Tuesday, November 6, 2018

Expectations

I love to be myself and do what I like, eat what I like, talk to whom and whatever I like but at times I am saddened of the fact that I expect. I killed this expectation thing in the past, but this is rigid, as time passes it comes back in one or another form. What I like, I feel it should be likeable, what I eat, I want it to be mouth-watering, whom I talk, I expect a similar response, and that is how I kill the opportunity to become a calm and composed individual. You shall speak to someone who does not behave in a mean way, how simple is that, right? It is actually effortless, and I am currently doing it. Best way to get over expectations is to sit back, relax and go back into your memory where it all started, you will always find the culprit is not someone else but you. 

Why I need anyone, all because it is always told that human is a social animal?

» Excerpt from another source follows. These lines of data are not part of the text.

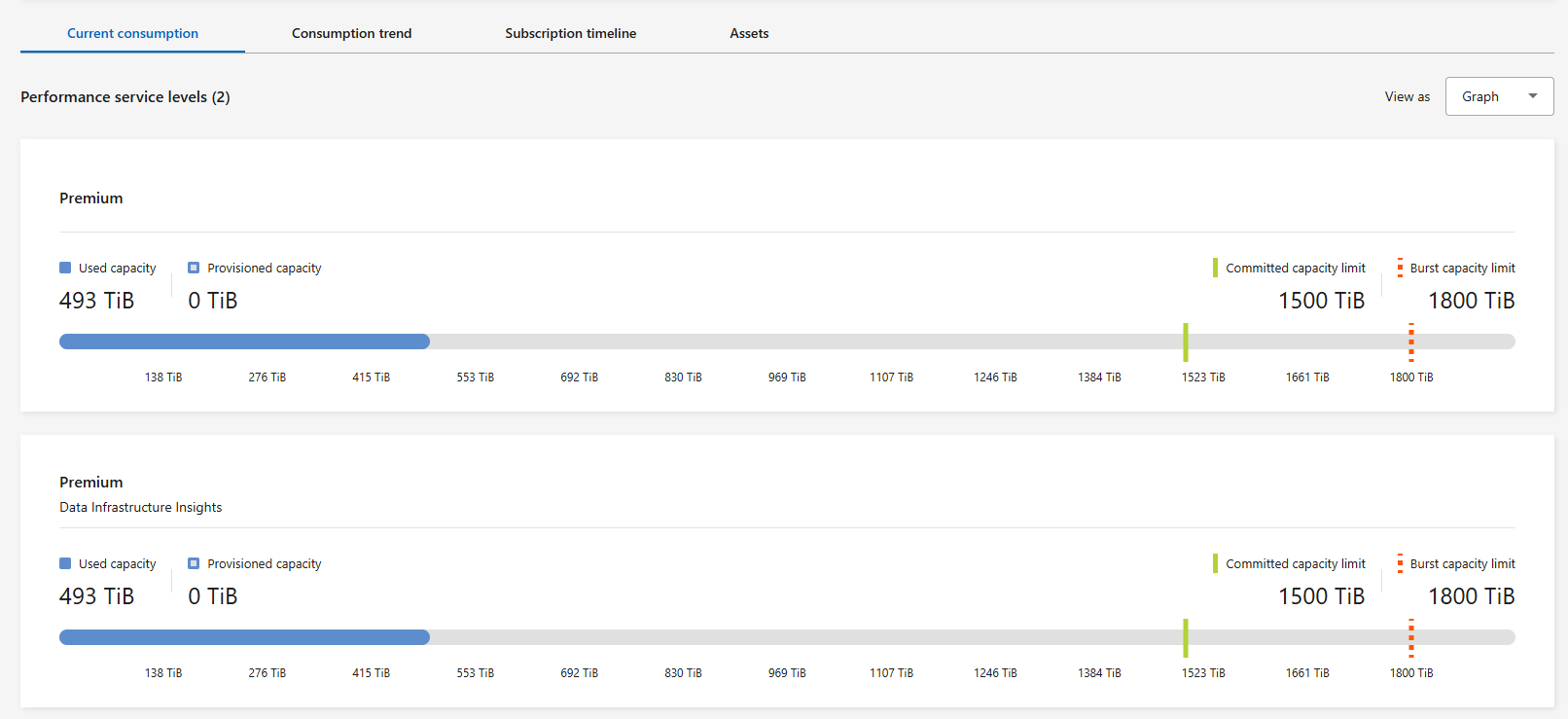Click the green Committed capacity limit legend icon, first card
Image resolution: width=1568 pixels, height=719 pixels.
[x=1215, y=268]
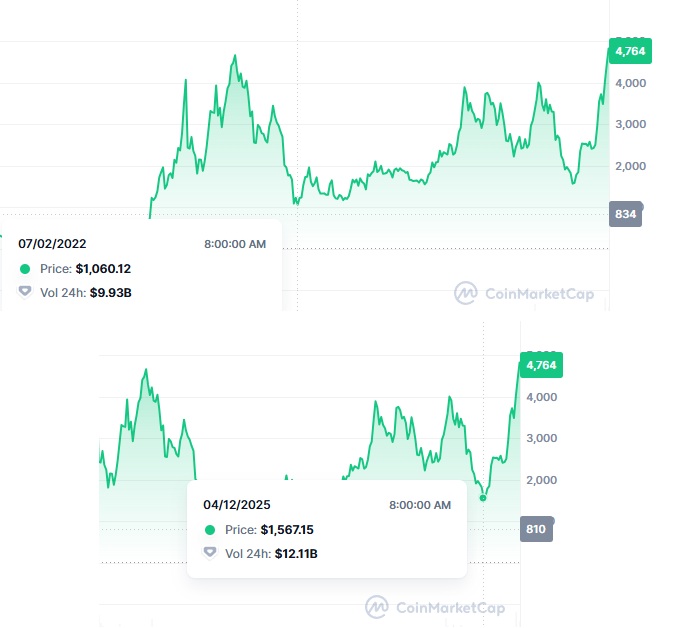Click the Vol 24h icon beside $9.93B
This screenshot has width=681, height=628.
click(x=25, y=292)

True, humans are the social animal, but can you get over this dilemma and lead the life with peace alongside being a human? 

Yes, by keeping things aside and yourself above all. By giving yourself an image where we might put someone who we aspire to become. Keep yourself first and everyone or everything next, talk to yourself, love yourself, give it some peacetime, you will see things falling in place like it had always happened but seldom observed. 

P.S.- When I am disturbed I talk to myself, I write, maybe not so meaningful to many at least I am giving myself peacetime.